I'm going to come out and say that Wikipedia administrators should not be anonymous. Editors, sure. Admins? Absolutely not. Their real names should be listed. Not admins on the Chinese language Wikipedia, of course, or anywhere there's politcal repression. But elsewhere, the police can protect you from crazy people. My name, phone number and address have been online for 5 years, and (to my disappointment) I've yet to attract a stalker.

Admins have tremendous influence within Wikipedia. They were originally intended to be enlightened, ideologically neutral "janitors" whose powers were used only to conduct tasks too tedious for ordinary editors. But where software endows power, no man can take it away. Or, rather more specifically, when the deletion process is a "consensus", not a vote, and admins are the only people who get to decide when a consensus has been reached and push the big red button, guess who has disproportionate sway?

Tuesday, July 31, 2007

There's been a lot of fuss about Slimvirgin's identity. (Israeli spy! Secret covert operative!) Milos Rancic injects a much-needed dose of reality.

Sunday, July 29, 2007

But how do you know if it's accurate?



Alright, this is the most awesome thing I have seen in a very long time.

People have been talking for years (at least, I have) about color-coding words in Wikipedia articles based on how long they've survived unchanged. You could see at a glance what had lasted hundreds of revisions, and what had just been added.

Other people have been talking for years about some sort of reputation system -- you could vote on whether an article was reliable, or whether a user was. There are all sorts of problems with this kind of thinking, but I won't get into them because they've just been made moot: *

We present a content-driven reputation system for Wikipedia authors. In our system, authors gain reputation when the edits they perform to Wikipedia articles are preserved by subsequent authors, and they lose reputation when their edits are rolled back or undone in short order. Thus, author reputation is computed solely on the basis of content evolution; user-to-user comments or ratings are not used. The author reputation we compute could be used to flag new contributions from low-reputation authors, or it could be used to allow only authors with high reputation to contribute to controversial or critical pages. A reputation system for the Wikipedia could also provide an incentive for high-quality contributions.
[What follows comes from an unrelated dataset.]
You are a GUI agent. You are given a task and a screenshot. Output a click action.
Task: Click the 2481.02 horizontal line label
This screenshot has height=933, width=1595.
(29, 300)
We have implemented the proposed system, and we have used it to analyze the entire Italian and French Wikipedias, consisting of a total of 691,551 pages and 5,587,523 revisions. Our results show that our notion of reputation has good predictive value: changes performed by low-reputation authors have a significantly larger than average probability of having poor quality, as judged by human observers, and of being later undone, as measured by our algorithms.
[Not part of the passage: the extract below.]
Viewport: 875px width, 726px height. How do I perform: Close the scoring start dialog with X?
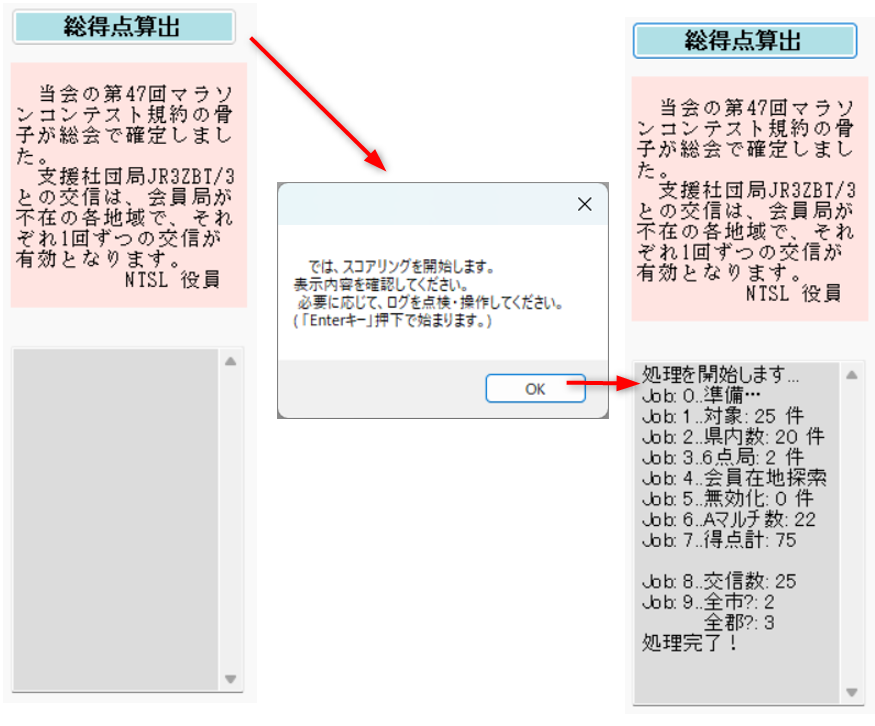tap(585, 204)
And I haven't even gotten to the good part.

The same people developed a color-coding system based on their new trust metric. Text contributed by authors with a high content-driven reputation looks normal (black on white); text contributed by authors with a low reputation has an orange background (of varying shades).

Here's the demo.



Be sure to click "random page" a few times and page through the article histories.

(Damn. Now I want to go to Wikimania. Anyone want to buy me a ticket to Taipei?)
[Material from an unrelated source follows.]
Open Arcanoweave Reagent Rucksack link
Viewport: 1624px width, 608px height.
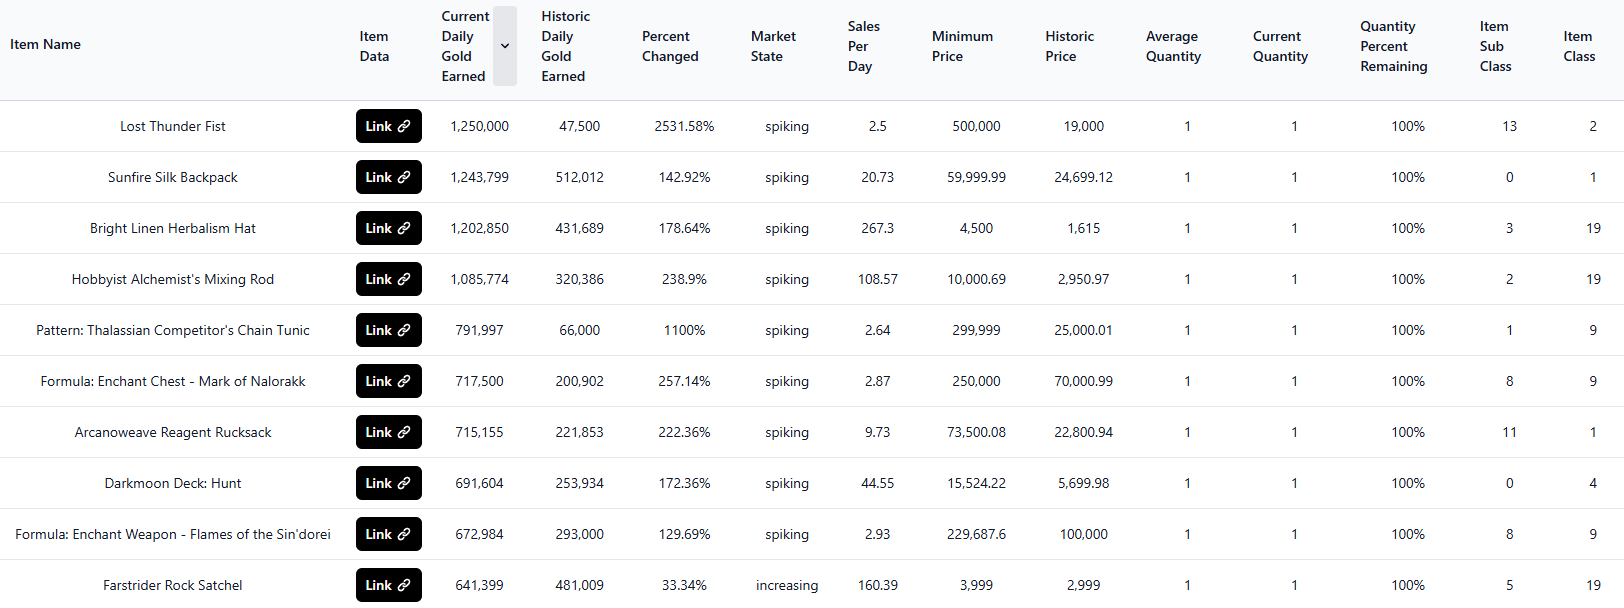[388, 432]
A note to the UCSC Wiki Team, who created this: even if your proposal doesn't get implemented on the Wikipedia servers (because of community opposition, or lack of resources), you can still implement it yourself (on wikipedia content, yes) via greasemonkey, or a firefox extention, or a web-based mashup, or whatever.




* Update: Well, not completely moot. Any automated reputation system can be gamed, and here are a few cantankerous side effects this one might have. That's one reason it may be a better idea to roll it out as an add-on than on the Wikipedia servers themselves.



This is a fan-made video, of course, not a real advertisement, as evidenced by the fact that it got the URL wrong. And by pretty much everything else about it.